Round up 13 of the horror genre's most dependable spookmeisters, give them a limited budget and absolute creative freedom, and let them rock for an hour apiece. As ol' Doc Frankenstein must have said, it seemed like a good idea at the time. Originally aired on Showtime, the first season of the much-hyped Masters of Horror series is now lurching its way to DVD, two releases at a time—and, well, they don't all work, to be honest. Still, for every half-hearted entry or errant morbid belch from the likes of Stuart Gordon or John Landis, a few dark goodies exist.

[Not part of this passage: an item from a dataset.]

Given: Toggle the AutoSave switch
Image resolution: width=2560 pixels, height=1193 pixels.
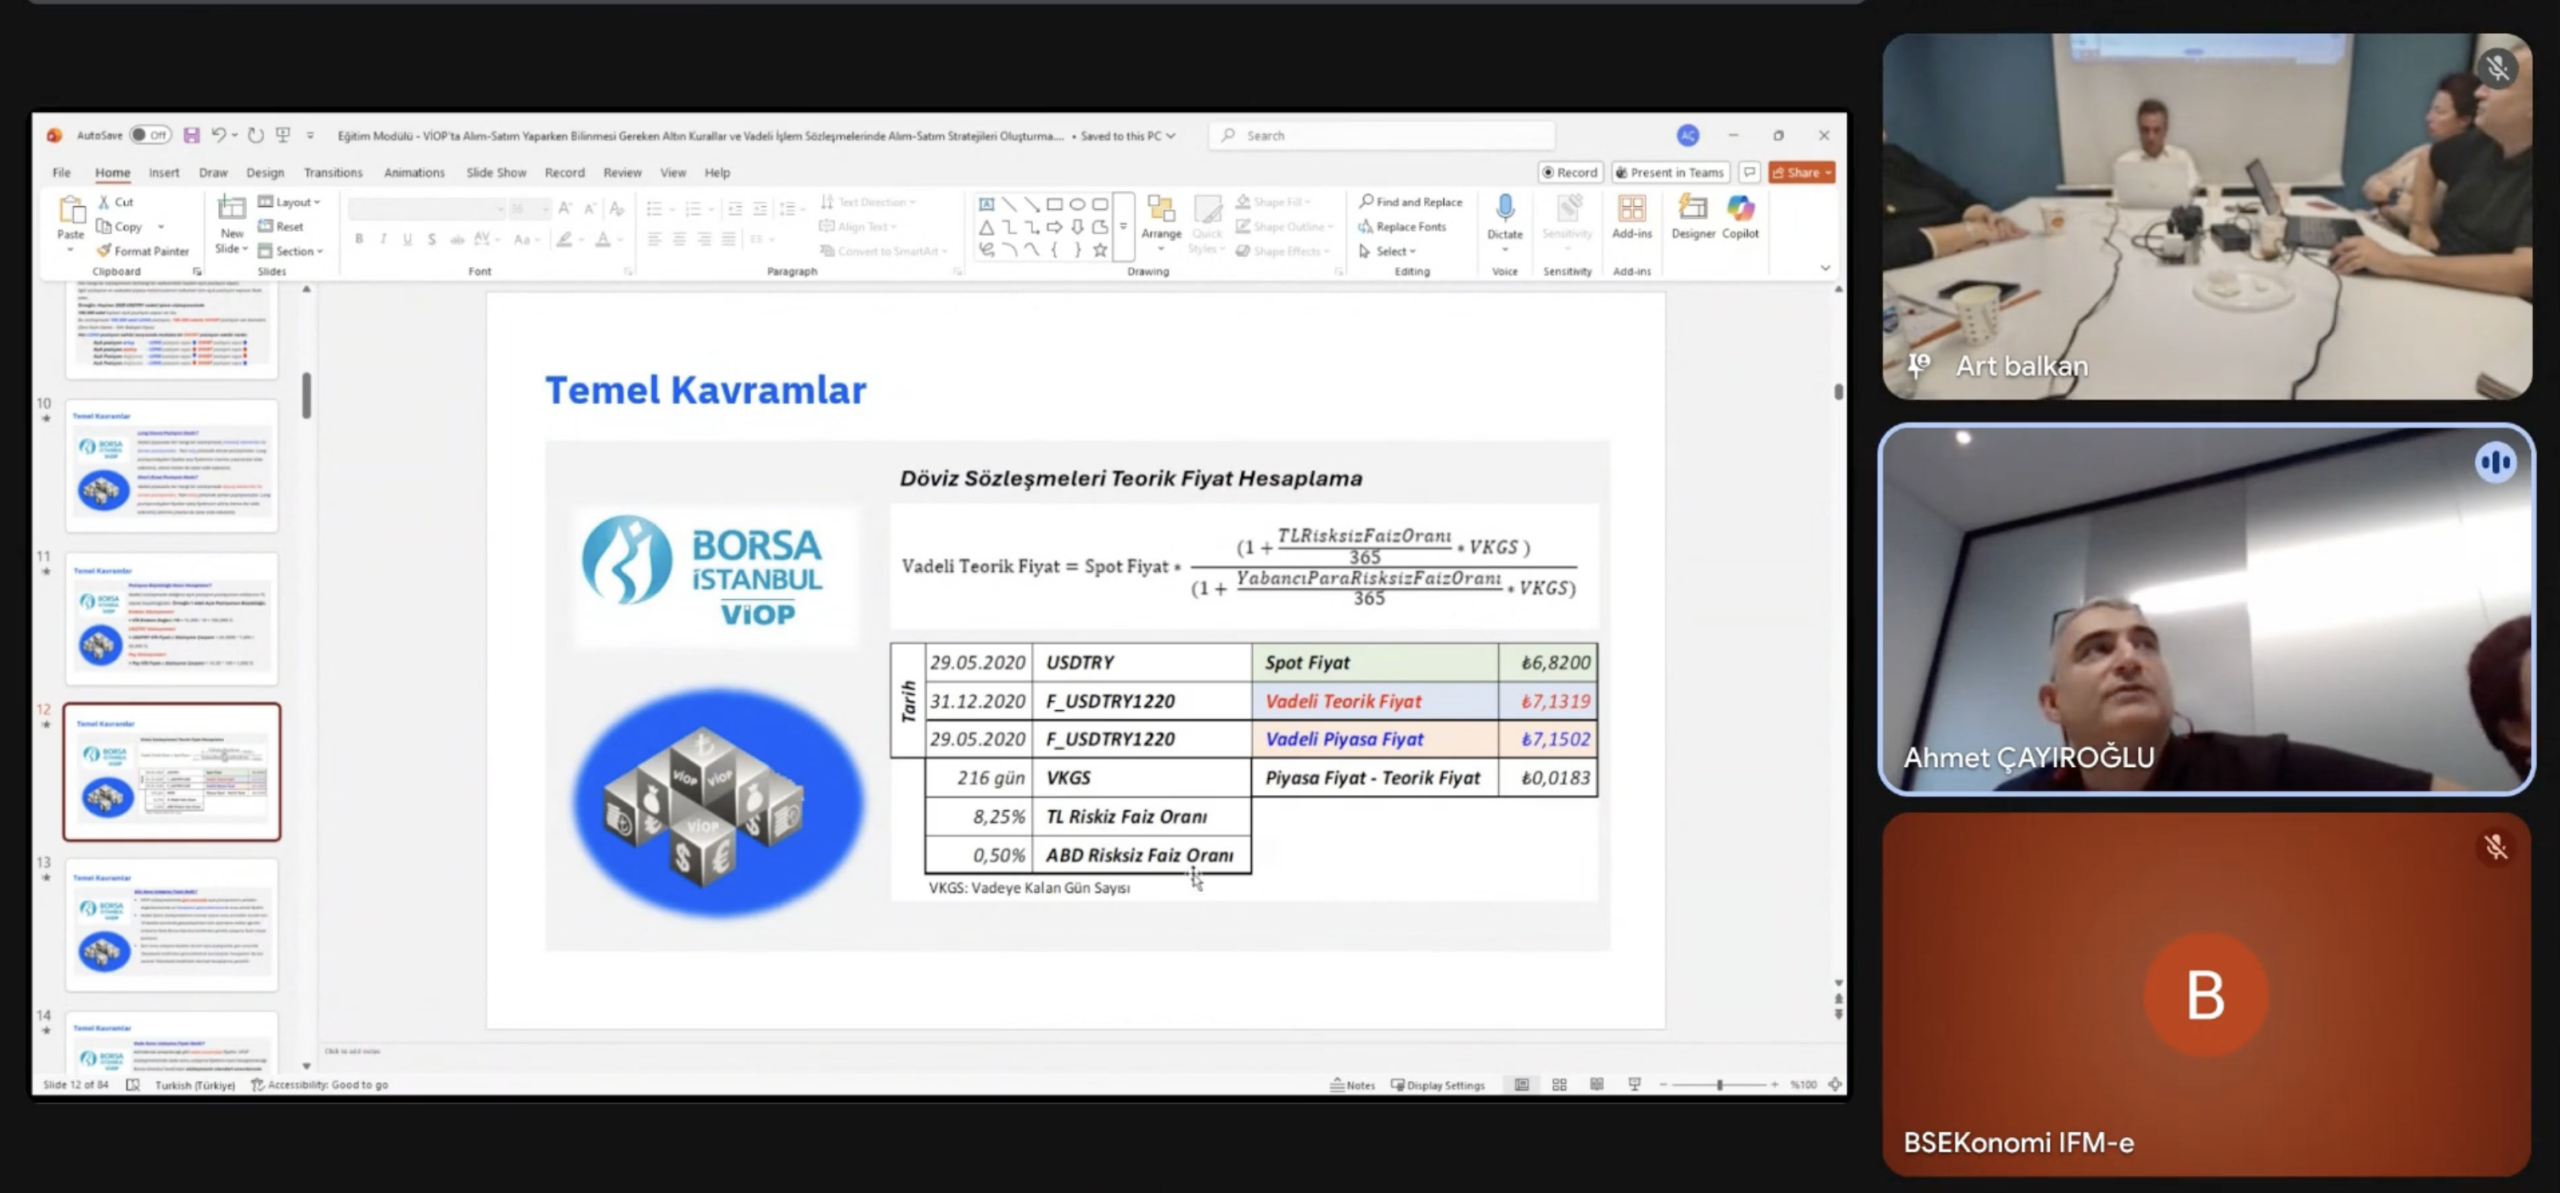Looking at the screenshot, I should point(151,135).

Perhaps the biggest disappointment is John Carpenter, a director for whom my admiration normally verges on slightly embarrassing worship. Initially, the premise of Carpenter's Cigarette Burns, concerning the search for a lost film reputed to be produced by the Devil, promises some of the same metatextual insanity that the director previously delivered with his In the Mouth of Madness. Here, though, it's all a sodden mess, with a first-act revelation that throws the entire structure out of whack. Infinitely more distressing, however, is the sense that Carpenter may have finally taken John Ford's old self-depreciating description about directing just being "a job of work" a little too literally. Save for a memorably gloppy curtain call for bad guy Udo Kier, there's nary a trace of Carpenter's trademark wit, economy, and yes, genius to be found. That he more or less admits this on the accompanying commentary track is worthy of some respect, I suppose.

Faring markedly better is Don Coscarelli, whose Incident On and Off a Mountain Road finds the director returning to the wild-hare source material of cult writer Joe Lansdale, previously responsible for Bubba Ho-Tep. This backwoods-survivalist slasher movie lacks some of the genuine what-the-fuckness of the duo's prior collaboration, but there are enough unexpected vectors to warrant a rental. Plus, a souped-up drill press makes whoopee with a variety of eyeballs, if you're into that sort of thing.

Thankfully, Joe Dante's political zombie opus Homecoming more than blows the curve, and offers some hope for the second season. Spinning the classic Monkey's Paw fable into Fox News territory, Sam (Batman) Hamm's script posits legions of Iraq war dead returning from the grave with an unceasing hunger, not for brains, but for voting the guilty party out of office. Dante, a director whose leftist subtextual rumblings have often been all but swallowed by his joyful pop-culture natterings (consider Gremlins, with its Reaganesque small town ripped apart by party-hearty id monsters) here lets fly with an exuberance that only accentuates his rage at the current state of the union. About as subtle as a kick in the nards, his fairly amazing contribution manages to justify this whole wobbly exercise. Here there be monsters, Dante yelps, and, brother, are they ever us. Especially that tasty sumbitch Karl Rove.